Extrait à lire
C'est elle qui promeut et approuve la féminisation de termes, elle qui
valide et normalise les néologismes. Le français n'a pourtant pas
attendu cette date, ni les politiciens, pour s'enrichir. Alors
pourquoi ? Pour le défendre contre les « attaques » extérieures ? Celles
de l'anglais, encore, alors que ses premières intrusions remontent à
1700 selon l'Académie Française et qu'aujourd'hui
les emprunts
à cette langue ne représentent jamais que 5 % de notre vocabulaire* ?
L'exemple symbolique de l'obligation faite à l'administration — et de la
recommandation faite à vous et moi — d'utiliser le terme « mél»
(pour mail)
est plutôt risible comme résultat si on veut parler d'enrichissement !
C'est encore plus navrant quand on observe les contradictions d'un
ministère des Affaires Etrangères qui en parallèle réduit drastiquement
le budget des Alliances Françaises et les subventions aux Lycées
Français présents aux quatre coins du monde. Prétendre défendre et
diffuser une langue et une culture tout en réduisant les moyens pour y
arriver mériterait explication.
D'autres — intellectuels,
linguistes, écrivains — prônent une simplification du français.
Communément considérée comme une des langues les plus difficiles au
monde, simplifions là pour en rendre l'accès et l'apprentissage plus
aisés, à commencer par l'orthographe. Le Conseil créé par Rocard
relevait principalement de cette mission. Ce fut chose faite, en
collaboration avec d'autres pays francophones, en 1990. Un rapport
publié au Journal officiel énumérait des recommandations, mais pas des
obligations. En comparaison, la
réforme allemande de 1996
a-t-elle été rendue obligatoire en 2005 ? Dans les deux cas, cela n'a
pourtant pas manqué de soulever de vives polémiques et de révéler des
incohérences et des ambiguïtés nouvelles quand le but était justement de
les éliminer.
Main de fer, gant de velours
L'orthographe
et la grammaire constituent les piliers d'une langue. S'y attaquer
signifie prendre le risque de la faire vaciller. Aussi difficiles que
soient l'orthographe et la grammaire françaises, laissons-les
tranquilles et maintenons un cadre solide ; éliminons les quelques
incongruités les plus flagrantes peut-être, mais gardons l'essentiel.

Consigne 1
Recopiez les lignes des enregistrements en commençant à celle qui contient « You are a computer-use agent. », et continuez jusqu'à la fin des enregistrements. Omettez les images dans votre réponse.
Ce texte et les enregistrements qui le suivent sont deux supports sans lien entre eux.

Enregistrements fournis
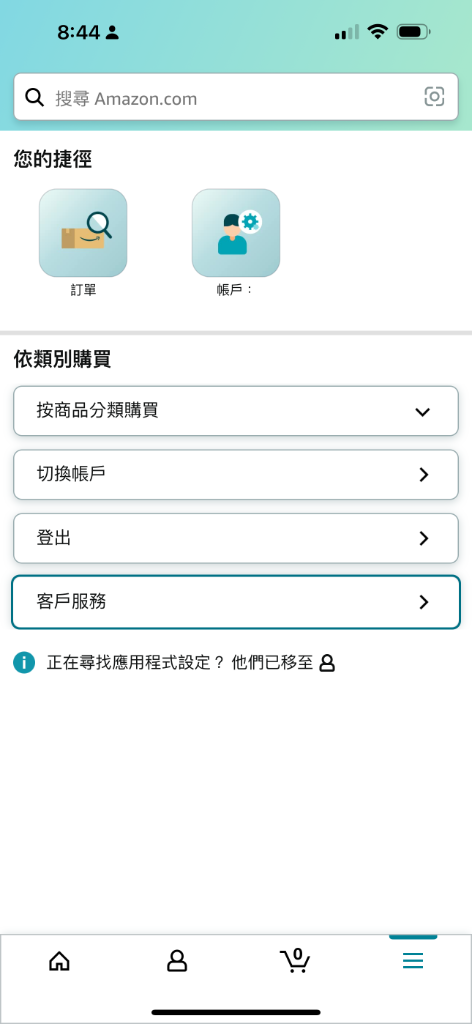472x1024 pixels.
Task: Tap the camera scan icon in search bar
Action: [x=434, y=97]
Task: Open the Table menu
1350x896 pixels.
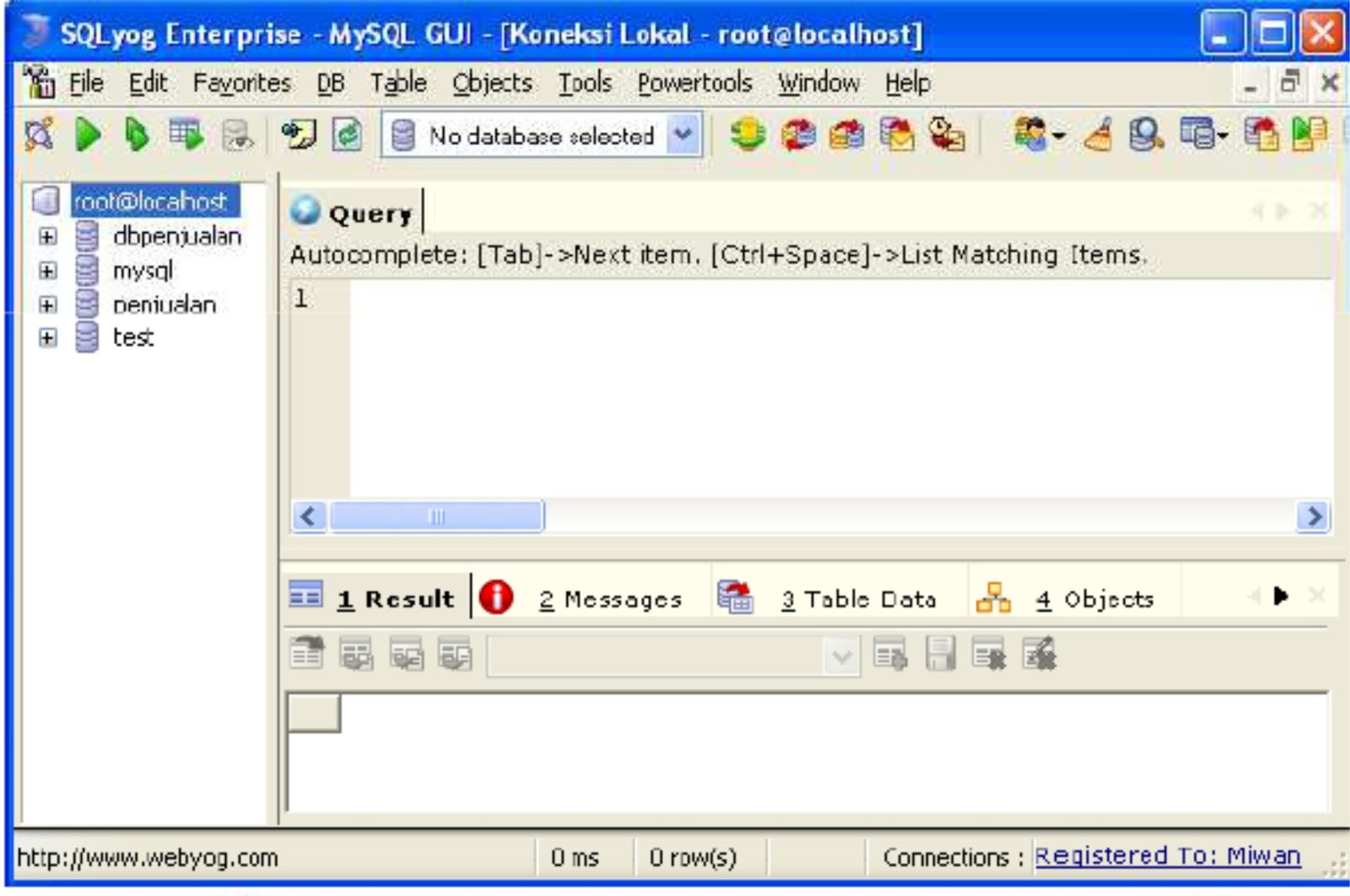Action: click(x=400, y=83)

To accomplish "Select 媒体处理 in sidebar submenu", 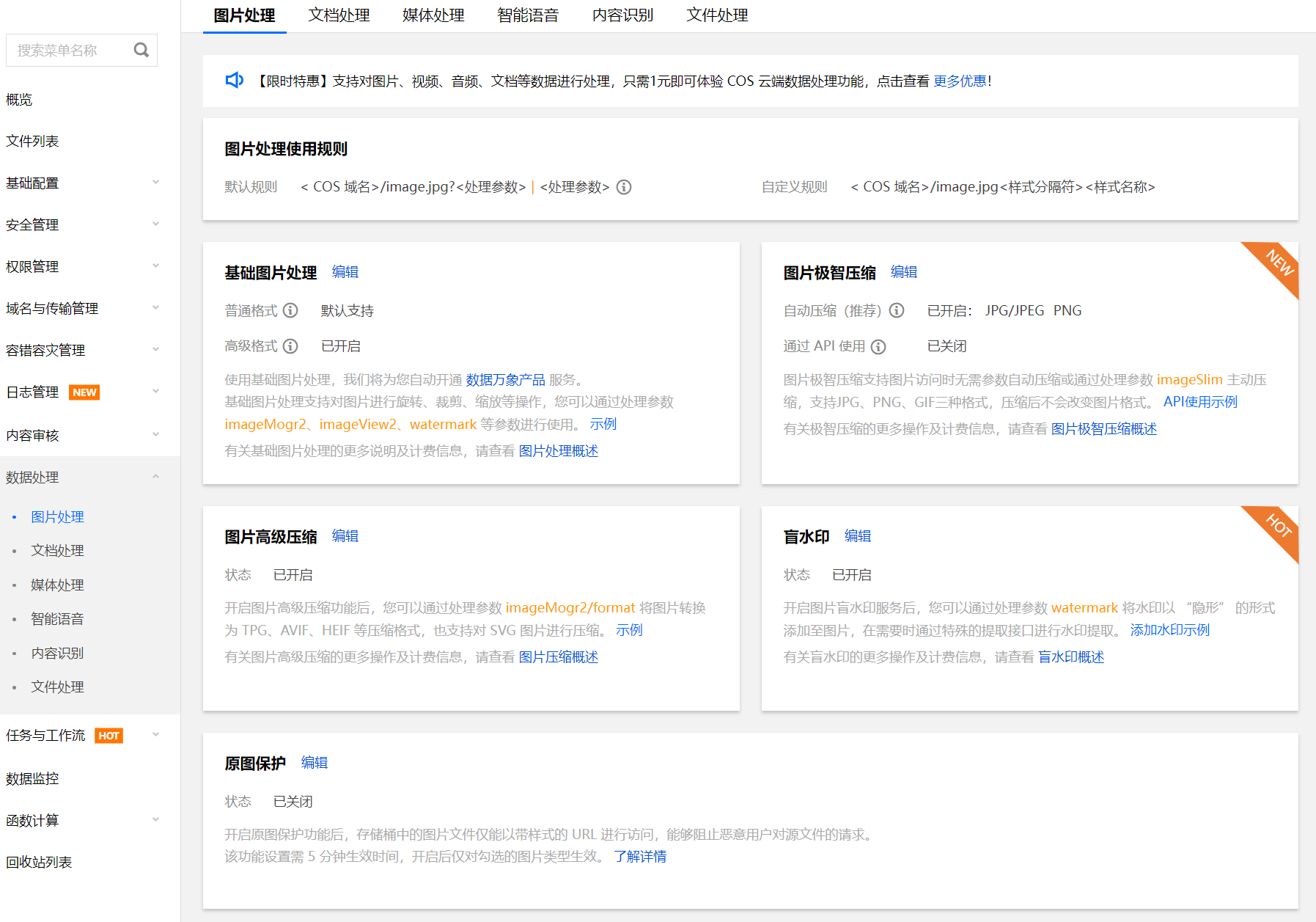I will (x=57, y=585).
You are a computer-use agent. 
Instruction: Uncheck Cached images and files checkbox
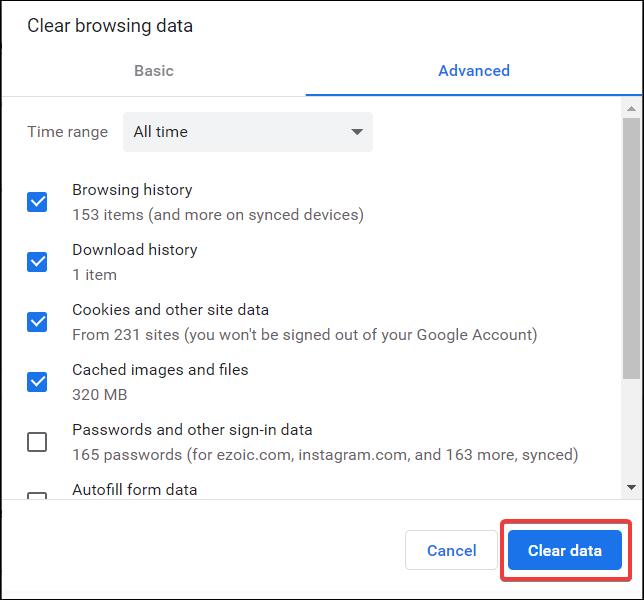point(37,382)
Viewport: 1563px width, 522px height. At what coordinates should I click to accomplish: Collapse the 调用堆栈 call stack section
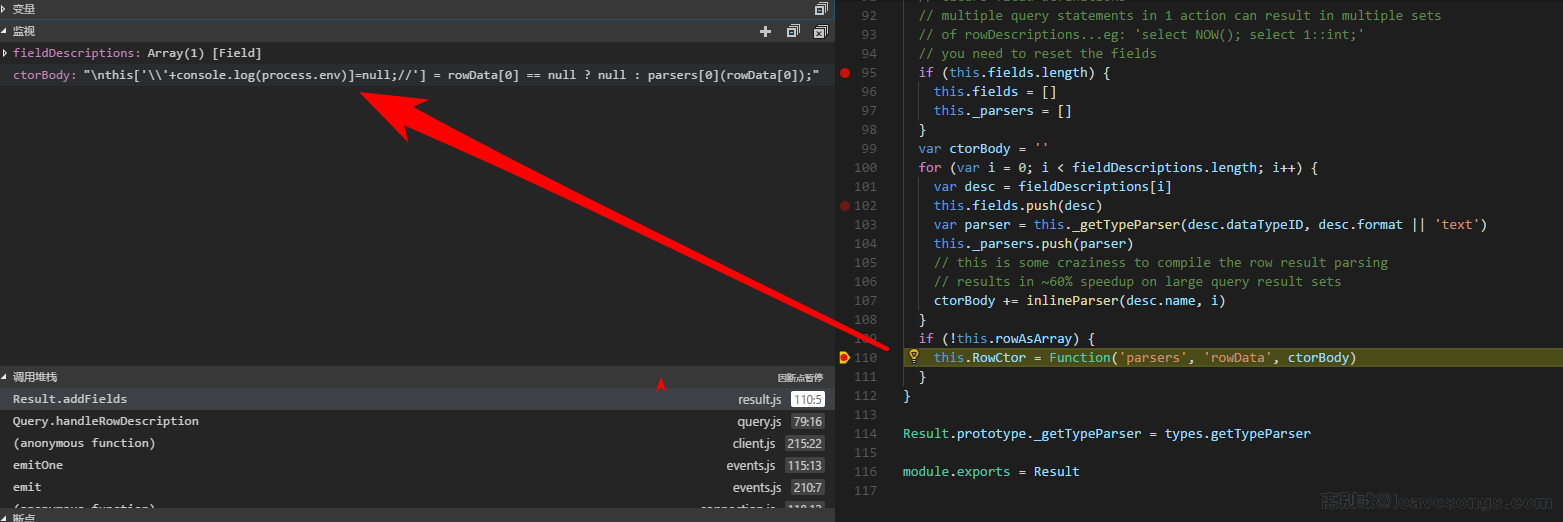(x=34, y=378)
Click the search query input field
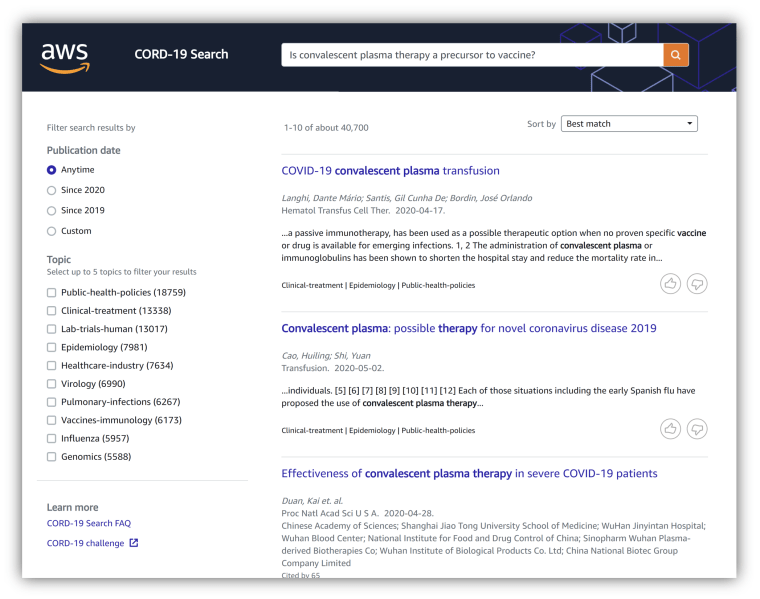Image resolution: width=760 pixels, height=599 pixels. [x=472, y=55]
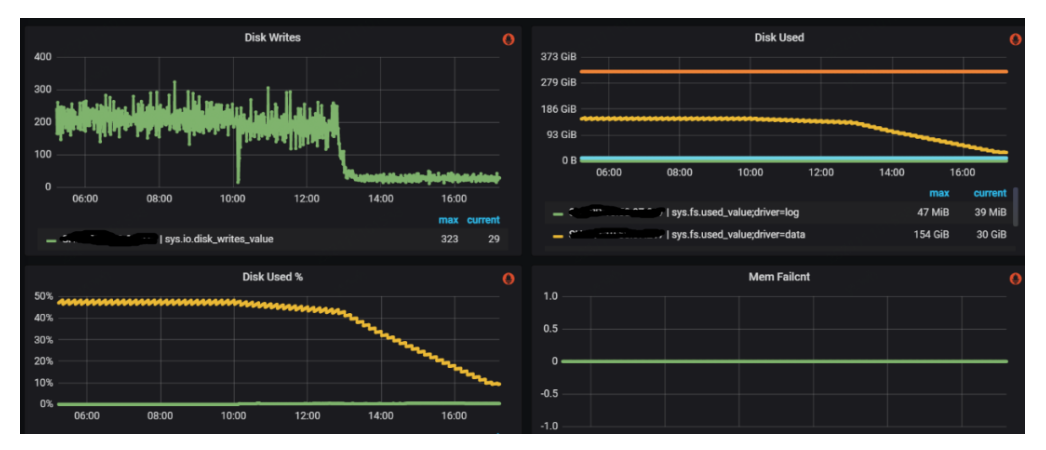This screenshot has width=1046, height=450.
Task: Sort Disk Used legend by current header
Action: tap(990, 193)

Consigne 2
Rédigez la suite du texte sur la défense et la simplification du français, à partir de l'endroit où il s'arrête.

Réponse attendue 1
You are a computer-use agent. 
Instruction: Uncheck Cached images and files checkbox
point(37,382)
Viewport: 1563px width, 522px height. At what coordinates should I click to accomplish: Collapse the 调用堆栈 call stack section
(x=34, y=378)
Click the search query input field
Image resolution: width=760 pixels, height=599 pixels. [x=472, y=55]
This screenshot has width=1046, height=450.
Task: Sort Disk Used legend by current header
Action: tap(990, 193)

Réponse attendue 2
Agissons plutôt quand il le faut, comme face à des évolutions grossières
parmi lesquelles cette
tendance nouvelle à ne plus accorder le verbe avec son sujet, pourtant b-a ba de la grammaire
(cliquez sur le lien, ça vaut le détour !).
Continuons
aussi de nous offusquer devant le tragique spectacle offert par une
trop grande majorité d'internautes : comment ne pas être effondré devant
la syntaxe et l'orthographe terriblement malmenées dans nombre de
commentaires à des articles du Monde ou de L'Équipe, ou dans des statuts
postés sur Facebook ? De même, comment accepter que l'orthographe née
de la limitation à 160 caractères des textos (ou des 140 sur Twitter) se
retrouve dans une dissertation ou dans une lettre de motivation ? Le
danger pour le français est d'abord là, en interne, pas en provenance de
l'extérieur et d'autres langues. Arrêtons de crier au loup, surtout
quand il est dans notre propre bergerie. Que les politiciens, les
journalistes et les animateurs radio ou télé commencent par faire un
effort pour s'exprimer correctement. Que l'Éducation Nationale se penche
donc sur ses méthodes d'enseignement et ses lacunes pour éviter que les
nouvelles générations, et leurs idoles de la chanson ou du foot, ne
massacrent cette langue dont la beauté est reconnue partout.
Fixons
des règles, un cadre — comme en tout domaine de la société —, mais
laissons ensuite faire. Les apports nouveaux à notre langue ont de tout
temps contribué à son dynamisme. Les langues parlées dans les anciennes
colonies et ailleurs, les dialectes et autres patois, l'argot, les
expressions sorties des banlieues, en sont les meilleurs exemples. Cela
constitue une source considérable d'enrichissement pour le français.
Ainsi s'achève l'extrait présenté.